# Car in getting fixed - should I let them wash it?



## rmac86 (Jun 6, 2013)

Just left my car in to the dealership for some minor repair work. As I was leaving they gave me leaflet saying a “complimentary wash” is part of every service – should I let them do this? Car is a VW Golf so I’m thinking the paint is pretty hard, but from what I’ve been hearing here, so too is the wash methods used by most dealerships! Nasty things like pressure washer “cannons”, TFRs and floor brushes being used, I doubt even the strongest paint would stand up to this!

Didn’t really get a chance to look properly at the wash bay and equipment but from what I could see there was some form of pressure washer and some spray bottles, maybe a couple of buckets. Presumably they use some pretty tough degreasers/TFRs and some dirty old sponge?

So should I stop them washing it? I’ve had this request ignored in the past and the dealers (not the same one as this time) ended up stripping most, if not all of my freshly applied Collinite and induced some really bad swirl marks. Granted, the swirls may have already been there and they just exposed them, but in my mind I spent 4 long hard days perfecting the paintwork, only for them to completely reverse it and ultimately making me start all over again. I have a fear that even if I request the car not be washed, it will just be ignored so why bother in the first place?

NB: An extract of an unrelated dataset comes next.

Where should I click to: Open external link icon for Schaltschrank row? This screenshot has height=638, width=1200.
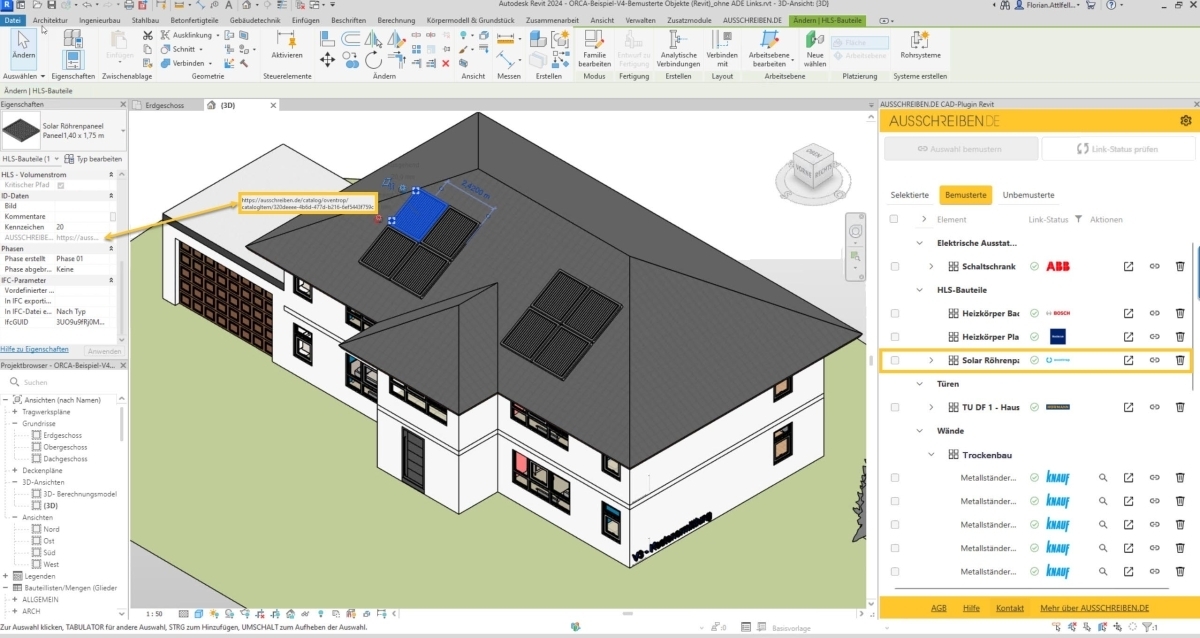1128,266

So what would you guys do?



Thanks,

R.


----------



## Naddy37 (Oct 27, 2005)

I wouldn't let them touch it with a barge pole.

Get one of those 'window hangers' for next time.


----------



## SPARTAN (Nov 20, 2014)

I think you already know the answer to your question bud.


----------



## Clark @ PB (Mar 1, 2006)

Nooooooooooooooooooooooooooooooooooooooooo.

No.

Just no.


----------



## cossiecol (Jun 29, 2014)

What would I do? Simple:

Explicitly tell them NOT To touch it!

Then hang a (great) DW DO NOT WASH hanger from the mirror.


----------



## fethead (May 12, 2007)

Better....get one of those white dealership pens and write on every window...DO NOT WASH.

Rich


----------



## Kimo (Jun 7, 2013)

lol no

even the big expensive car branded dealerships use ****ty wash methods


----------



## WO-WO (Jun 29, 2015)

Clark @ PB said:


> Nooooooooooooooooooooooooooooooooooooooooo.
> 
> No.
> 
> Just no.


This!!


----------



## VXR_midlands (Sep 24, 2015)

I took my old corsa for a service/mot! Honestly came back worse than when I took it in! I complained on the survey and they rang to offer me a free valet.....really haha!


----------



## muzzer (Feb 13, 2011)

Didn't someone say they used persil to wash the cars and brick acid for the wheels ? or was that the hand car wash types?


----------



## PugIain (Jun 28, 2006)

Our local Peugeot dealer washed mine yesterday.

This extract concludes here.